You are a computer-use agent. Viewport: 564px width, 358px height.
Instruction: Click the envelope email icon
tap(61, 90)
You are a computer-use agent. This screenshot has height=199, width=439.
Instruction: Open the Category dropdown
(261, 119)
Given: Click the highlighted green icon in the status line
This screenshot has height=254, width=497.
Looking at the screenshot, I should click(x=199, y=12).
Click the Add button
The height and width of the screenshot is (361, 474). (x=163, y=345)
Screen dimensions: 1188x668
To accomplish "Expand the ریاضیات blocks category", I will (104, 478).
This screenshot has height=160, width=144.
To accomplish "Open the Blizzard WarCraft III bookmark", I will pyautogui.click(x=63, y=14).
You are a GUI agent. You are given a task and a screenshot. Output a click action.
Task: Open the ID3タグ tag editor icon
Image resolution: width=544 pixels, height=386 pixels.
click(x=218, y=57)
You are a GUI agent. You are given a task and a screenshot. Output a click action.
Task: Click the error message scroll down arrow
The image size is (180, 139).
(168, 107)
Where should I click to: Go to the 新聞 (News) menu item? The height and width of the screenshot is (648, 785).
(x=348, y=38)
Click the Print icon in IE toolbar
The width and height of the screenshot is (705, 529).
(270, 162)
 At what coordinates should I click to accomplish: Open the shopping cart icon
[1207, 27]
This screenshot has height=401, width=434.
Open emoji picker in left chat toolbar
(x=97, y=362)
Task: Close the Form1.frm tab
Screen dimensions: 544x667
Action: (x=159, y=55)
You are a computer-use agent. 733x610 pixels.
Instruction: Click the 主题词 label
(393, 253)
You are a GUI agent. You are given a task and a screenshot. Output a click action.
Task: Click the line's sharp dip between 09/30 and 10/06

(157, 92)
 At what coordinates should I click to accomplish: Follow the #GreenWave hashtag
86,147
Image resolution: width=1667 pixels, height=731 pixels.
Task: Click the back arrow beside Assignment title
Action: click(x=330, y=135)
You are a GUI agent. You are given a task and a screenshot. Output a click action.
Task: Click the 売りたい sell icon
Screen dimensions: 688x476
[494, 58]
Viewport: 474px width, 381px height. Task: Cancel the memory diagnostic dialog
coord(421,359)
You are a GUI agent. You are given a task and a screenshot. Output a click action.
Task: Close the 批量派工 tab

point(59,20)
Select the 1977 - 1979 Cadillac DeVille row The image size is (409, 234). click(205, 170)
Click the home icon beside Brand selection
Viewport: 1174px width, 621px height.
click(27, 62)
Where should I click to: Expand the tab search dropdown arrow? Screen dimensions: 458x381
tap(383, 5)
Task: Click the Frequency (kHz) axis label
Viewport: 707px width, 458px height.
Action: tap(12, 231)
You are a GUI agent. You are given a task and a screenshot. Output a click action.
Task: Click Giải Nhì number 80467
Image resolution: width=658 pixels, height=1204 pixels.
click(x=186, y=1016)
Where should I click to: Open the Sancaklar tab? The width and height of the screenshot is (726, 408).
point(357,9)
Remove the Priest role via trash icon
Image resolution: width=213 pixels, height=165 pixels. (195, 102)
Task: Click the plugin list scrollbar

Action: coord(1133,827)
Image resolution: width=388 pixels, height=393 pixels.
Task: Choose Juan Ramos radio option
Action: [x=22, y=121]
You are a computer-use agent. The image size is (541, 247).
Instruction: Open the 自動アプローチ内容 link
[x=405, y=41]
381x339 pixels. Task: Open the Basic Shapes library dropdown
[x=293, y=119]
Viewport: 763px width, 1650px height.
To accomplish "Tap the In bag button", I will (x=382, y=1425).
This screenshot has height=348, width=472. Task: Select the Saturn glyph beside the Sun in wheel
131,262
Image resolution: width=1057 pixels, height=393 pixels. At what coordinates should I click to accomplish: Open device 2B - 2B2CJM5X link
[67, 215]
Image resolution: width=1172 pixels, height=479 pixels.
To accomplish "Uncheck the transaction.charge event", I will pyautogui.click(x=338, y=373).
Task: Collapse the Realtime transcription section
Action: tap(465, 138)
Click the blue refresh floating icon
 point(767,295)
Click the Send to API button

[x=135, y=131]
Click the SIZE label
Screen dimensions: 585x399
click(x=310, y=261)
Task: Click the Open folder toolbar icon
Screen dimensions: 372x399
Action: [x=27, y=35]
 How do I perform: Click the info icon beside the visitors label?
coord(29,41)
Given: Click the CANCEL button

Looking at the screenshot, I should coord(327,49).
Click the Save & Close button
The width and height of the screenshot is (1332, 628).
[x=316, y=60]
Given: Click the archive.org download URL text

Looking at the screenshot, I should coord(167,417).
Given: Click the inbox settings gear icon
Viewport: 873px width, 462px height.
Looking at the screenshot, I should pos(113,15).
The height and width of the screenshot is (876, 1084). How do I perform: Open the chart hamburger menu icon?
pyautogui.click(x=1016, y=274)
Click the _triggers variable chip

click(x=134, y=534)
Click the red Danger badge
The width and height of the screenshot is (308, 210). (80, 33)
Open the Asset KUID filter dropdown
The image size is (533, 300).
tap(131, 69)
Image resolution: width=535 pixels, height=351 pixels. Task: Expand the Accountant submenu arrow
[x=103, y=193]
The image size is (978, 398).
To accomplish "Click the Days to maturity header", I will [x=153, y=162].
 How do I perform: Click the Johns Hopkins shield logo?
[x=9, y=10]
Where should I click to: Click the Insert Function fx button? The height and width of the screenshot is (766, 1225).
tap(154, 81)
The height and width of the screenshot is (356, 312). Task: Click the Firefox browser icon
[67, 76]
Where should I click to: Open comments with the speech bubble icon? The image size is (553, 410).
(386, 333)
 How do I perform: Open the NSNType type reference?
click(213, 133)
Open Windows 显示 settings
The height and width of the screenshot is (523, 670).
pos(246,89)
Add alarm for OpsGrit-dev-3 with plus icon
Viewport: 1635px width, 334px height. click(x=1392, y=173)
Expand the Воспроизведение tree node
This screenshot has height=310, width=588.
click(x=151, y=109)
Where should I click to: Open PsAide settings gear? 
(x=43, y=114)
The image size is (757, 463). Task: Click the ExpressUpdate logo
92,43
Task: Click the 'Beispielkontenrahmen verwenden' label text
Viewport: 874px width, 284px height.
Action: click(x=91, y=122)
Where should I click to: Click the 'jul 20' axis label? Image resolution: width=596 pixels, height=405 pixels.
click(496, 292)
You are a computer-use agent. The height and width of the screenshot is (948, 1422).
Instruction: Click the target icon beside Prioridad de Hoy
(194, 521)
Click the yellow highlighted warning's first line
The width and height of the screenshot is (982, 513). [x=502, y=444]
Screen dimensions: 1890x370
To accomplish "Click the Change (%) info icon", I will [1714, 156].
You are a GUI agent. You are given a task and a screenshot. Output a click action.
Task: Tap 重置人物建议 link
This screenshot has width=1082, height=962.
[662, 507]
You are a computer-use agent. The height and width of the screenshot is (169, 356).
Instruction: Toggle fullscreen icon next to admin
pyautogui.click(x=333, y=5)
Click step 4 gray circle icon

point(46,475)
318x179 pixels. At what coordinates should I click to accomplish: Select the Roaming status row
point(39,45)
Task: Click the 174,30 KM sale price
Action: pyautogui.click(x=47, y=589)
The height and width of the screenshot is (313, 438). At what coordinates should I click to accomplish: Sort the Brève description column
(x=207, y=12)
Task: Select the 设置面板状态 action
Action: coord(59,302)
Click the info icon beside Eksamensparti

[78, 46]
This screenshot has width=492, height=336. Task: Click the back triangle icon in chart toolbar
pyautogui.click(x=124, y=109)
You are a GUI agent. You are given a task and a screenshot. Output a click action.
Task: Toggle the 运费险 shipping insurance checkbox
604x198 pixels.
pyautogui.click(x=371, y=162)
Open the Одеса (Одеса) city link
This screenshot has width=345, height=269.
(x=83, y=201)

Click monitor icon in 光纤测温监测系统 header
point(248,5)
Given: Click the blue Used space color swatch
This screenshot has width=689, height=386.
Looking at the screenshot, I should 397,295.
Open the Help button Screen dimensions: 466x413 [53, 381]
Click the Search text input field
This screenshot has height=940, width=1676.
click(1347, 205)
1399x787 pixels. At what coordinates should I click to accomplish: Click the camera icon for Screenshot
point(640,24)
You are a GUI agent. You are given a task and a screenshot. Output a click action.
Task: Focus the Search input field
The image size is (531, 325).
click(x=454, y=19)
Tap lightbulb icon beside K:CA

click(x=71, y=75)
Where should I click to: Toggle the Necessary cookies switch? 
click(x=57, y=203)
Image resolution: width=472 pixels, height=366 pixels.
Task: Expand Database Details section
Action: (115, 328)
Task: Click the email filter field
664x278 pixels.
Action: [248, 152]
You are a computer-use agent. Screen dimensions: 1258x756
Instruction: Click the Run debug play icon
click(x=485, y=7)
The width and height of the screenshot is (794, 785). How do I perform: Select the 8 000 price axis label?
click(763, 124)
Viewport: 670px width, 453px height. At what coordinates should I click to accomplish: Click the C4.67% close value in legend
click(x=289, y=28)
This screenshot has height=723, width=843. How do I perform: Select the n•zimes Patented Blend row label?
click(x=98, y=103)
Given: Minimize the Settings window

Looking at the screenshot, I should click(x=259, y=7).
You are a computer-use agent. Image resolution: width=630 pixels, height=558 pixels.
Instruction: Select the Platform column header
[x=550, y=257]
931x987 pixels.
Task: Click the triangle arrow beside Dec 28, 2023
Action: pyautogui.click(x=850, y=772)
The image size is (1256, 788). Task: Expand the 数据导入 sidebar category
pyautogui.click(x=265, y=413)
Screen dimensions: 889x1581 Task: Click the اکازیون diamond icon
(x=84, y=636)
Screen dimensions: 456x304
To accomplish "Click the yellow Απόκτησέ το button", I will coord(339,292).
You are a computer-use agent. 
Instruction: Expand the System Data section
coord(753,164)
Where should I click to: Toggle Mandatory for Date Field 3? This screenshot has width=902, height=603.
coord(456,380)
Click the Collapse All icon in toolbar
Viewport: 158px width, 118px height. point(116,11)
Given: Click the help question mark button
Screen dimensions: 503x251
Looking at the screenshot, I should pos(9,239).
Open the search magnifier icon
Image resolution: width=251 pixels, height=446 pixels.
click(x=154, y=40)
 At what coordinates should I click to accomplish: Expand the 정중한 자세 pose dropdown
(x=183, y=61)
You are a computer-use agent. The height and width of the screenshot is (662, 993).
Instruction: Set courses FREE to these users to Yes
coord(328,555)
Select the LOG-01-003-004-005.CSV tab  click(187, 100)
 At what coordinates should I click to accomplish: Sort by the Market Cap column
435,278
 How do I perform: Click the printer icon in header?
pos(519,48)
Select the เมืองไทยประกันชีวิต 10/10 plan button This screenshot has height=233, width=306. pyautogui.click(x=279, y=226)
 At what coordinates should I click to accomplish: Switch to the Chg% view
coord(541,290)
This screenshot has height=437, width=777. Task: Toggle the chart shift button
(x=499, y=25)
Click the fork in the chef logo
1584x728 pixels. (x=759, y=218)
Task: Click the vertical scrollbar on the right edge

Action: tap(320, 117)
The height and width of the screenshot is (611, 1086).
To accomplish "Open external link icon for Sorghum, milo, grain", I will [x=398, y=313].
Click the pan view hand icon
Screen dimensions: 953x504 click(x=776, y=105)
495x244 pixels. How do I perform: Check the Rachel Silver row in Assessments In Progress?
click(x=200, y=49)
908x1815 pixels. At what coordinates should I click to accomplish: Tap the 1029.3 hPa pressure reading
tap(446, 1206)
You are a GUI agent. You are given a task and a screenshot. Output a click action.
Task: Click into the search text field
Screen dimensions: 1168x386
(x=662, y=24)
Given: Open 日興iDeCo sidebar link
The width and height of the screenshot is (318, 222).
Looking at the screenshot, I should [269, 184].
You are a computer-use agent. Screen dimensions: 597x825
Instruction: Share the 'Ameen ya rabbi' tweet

====================

• BRIEF:
Each line from the start of the records through the line holding "This screenshot has height=160, width=144." must be returned exactly; nothing else belongs in the answer.

• RESPONSE TO THIS TASK:
You are a computer-use agent. Viewport: 564px width, 358px height.
Instruction: Click the envelope email icon
tap(61, 90)
You are a computer-use agent. This screenshot has height=199, width=439.
Instruction: Open the Category dropdown
(261, 119)
Given: Click the highlighted green icon in the status line
This screenshot has height=254, width=497.
Looking at the screenshot, I should click(x=199, y=12).
Click the Add button
The height and width of the screenshot is (361, 474). (x=163, y=345)
Screen dimensions: 1188x668
To accomplish "Expand the ریاضیات blocks category", I will (104, 478).
This screenshot has height=160, width=144.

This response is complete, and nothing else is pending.